Major Cochrane Eyewitness Account
- Occupation: Hussar Officer
Extracts of letter published in the Manchester Observer by Major Cochrane.
Account
Download accountManchester Observer 25 Dec. 1819. ‘A letter has been published by Major Cochrane, late of the 15th Huzzars, relative to what actually occurred at Manchester on the 16th of August. The following is an extract of the letter.
“After the arrival of the 15th Huzzars to assist in dispersing the Meeting (the Yeomanry having previously, and in their absence, advanced to the hustings), and when I was personally assisting in the accomplishment of that object, I perceived that the avenue leading from one of the corners of the field was interrupted by a party of the military who had surrounded a considerable body of the people. Knowing that it was the dispersal of [the] meeting that was desired, and not their destruction, a sense of duty, as well as of humanity, led me to interpose, and I shall ever rejoice in having done so, notwithstanding the misrepresentations and unmerited reflections to which I have in consequence been exposed.”

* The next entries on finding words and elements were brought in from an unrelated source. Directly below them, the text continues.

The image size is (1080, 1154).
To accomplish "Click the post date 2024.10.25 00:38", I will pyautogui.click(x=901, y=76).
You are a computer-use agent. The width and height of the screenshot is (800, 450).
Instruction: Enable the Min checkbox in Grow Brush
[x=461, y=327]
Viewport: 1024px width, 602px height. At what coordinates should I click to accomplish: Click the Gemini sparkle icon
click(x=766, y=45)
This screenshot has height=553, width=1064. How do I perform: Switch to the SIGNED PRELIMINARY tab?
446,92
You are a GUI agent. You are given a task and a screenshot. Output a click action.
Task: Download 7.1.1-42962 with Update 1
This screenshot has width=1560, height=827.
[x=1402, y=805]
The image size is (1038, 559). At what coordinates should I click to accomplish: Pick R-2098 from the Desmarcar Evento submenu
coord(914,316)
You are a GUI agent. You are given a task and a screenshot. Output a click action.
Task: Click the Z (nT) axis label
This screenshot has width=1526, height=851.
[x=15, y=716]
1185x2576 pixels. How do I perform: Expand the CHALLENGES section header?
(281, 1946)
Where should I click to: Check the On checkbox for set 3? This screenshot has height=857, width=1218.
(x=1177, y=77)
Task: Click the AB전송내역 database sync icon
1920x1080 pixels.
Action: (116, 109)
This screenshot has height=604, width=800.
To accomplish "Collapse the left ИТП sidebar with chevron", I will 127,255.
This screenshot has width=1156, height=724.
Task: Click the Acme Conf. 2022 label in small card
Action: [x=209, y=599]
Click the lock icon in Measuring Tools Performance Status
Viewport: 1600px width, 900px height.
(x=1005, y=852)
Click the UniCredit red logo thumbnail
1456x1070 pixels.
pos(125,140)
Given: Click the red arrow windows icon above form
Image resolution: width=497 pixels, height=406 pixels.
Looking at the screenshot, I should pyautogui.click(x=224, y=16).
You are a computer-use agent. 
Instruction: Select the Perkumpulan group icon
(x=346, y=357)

House of Commons debate on Prince Regent’s speech, 23 Nov. 1819.
Mr Bootle Wilbraham: ‘It had been asserted by an hon. member of that House at a public meeting in Norfolk, that a woman had been attacked and severely cut, and that she and others would have shared a worse fate, but for the interposition of a gallant officer. This statement continued in circulation for a fortnight, when there appeared a letter from the gallant officer, major Cochrane, denying the truth of the matter, and adding that no such circumstance had occurred. As to the bills which were thrown out, . . . never were bills found where a grand jury had acted with more strict impartiality.
Mr. Coke
observed, that it was he who had made the statement respecting the alleged attack on the woman, in which major Cochrane was said to have interfered. He had found afterwards that the whole was a mistake, and he would most willingly have given the contradiction to it, if it had not been made by major Cochrane.
24 Nov. continued: § Mr. Brougham
The hon. member for Norfolk (Mr. Coke) had said, that major Cochrane had interfered to prevent a woman and child from being sabred. Major Cochrane had pointed out some inaccuracy in this. Upon which much sarcasm was thrown out against the statement. But major Cochrane did not deny that a woman and a child had been sabred. This had never been denied and he pledged himself to prove it true if the House would give him leave. It was also true, that major Cochrane had interfered in another part of the field, to prevent the yeomen from attacking the mob who were attempting to escape.